Getting started with JavaScript and logging your first line using console.log
is quick, but when you take your code to production, there’s much more you should consider about logging:
- Output formats (string, json, files, streams, etc.)
- Different log levels for different log categories
- Multiple configurable writable streams
- Interactive and regular modes
- String interpolation support
- Configurable log rolling based on file size or date
Following are notable libraries to write logs in Node applications.
- winston - Designed to be a simple and universal logging library with support for multiple transports. A transport is essentially a storage device for your logs.
- bunyan - Simple and fast JSON logging library for node.js services, extensible streams system for controlling where log records go.

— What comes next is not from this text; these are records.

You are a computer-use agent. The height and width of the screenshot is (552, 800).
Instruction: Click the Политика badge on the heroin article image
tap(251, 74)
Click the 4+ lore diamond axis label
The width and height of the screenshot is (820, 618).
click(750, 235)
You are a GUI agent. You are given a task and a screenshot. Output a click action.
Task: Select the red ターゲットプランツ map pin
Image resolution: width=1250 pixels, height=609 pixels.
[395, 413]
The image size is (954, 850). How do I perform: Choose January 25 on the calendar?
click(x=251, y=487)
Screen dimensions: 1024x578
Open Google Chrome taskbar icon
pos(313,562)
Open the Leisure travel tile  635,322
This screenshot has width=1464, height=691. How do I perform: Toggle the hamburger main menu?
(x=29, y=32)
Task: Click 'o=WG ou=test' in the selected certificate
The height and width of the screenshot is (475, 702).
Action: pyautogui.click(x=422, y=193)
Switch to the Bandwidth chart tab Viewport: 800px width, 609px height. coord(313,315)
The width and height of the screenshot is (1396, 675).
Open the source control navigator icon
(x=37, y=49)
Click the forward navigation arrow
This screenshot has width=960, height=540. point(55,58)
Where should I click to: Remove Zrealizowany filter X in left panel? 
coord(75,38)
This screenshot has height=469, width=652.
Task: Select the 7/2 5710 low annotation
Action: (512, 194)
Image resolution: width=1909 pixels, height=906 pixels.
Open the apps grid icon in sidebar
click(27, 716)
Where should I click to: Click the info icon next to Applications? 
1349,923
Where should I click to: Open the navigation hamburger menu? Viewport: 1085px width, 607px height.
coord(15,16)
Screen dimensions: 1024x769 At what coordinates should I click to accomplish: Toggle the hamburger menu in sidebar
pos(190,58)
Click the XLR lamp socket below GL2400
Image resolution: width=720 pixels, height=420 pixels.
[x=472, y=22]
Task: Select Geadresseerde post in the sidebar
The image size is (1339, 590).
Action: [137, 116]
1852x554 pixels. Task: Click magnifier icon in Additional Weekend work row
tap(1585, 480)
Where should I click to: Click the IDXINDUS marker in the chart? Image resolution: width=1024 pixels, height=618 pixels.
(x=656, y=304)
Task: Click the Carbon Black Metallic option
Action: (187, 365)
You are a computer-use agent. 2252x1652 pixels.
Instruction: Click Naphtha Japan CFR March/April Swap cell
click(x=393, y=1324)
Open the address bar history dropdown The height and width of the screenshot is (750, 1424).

- morgan - HTTP request logger middleware for Node.
- debug - Tiny JavaScript debugging utility modelled after Node.js core’s debugging technique. Works in Node.js and web browsers
- signale - Can be used for logging purposes, status reporting, as well as for handling the output rendering process of other node modules and applications.
- log4js - A conversion of the log4js framework to work with node. I started out just stripping out the browser-specific code and tidying up some of the javascript to work better in node
- loglevel - Minimal lightweight logging for JavaScript, adding reliable log level methods to wrap any available console.log methods
- npmlog - The logger util that npm uses, very basic, supports custom levels and colored output, all logs written to stderr by default.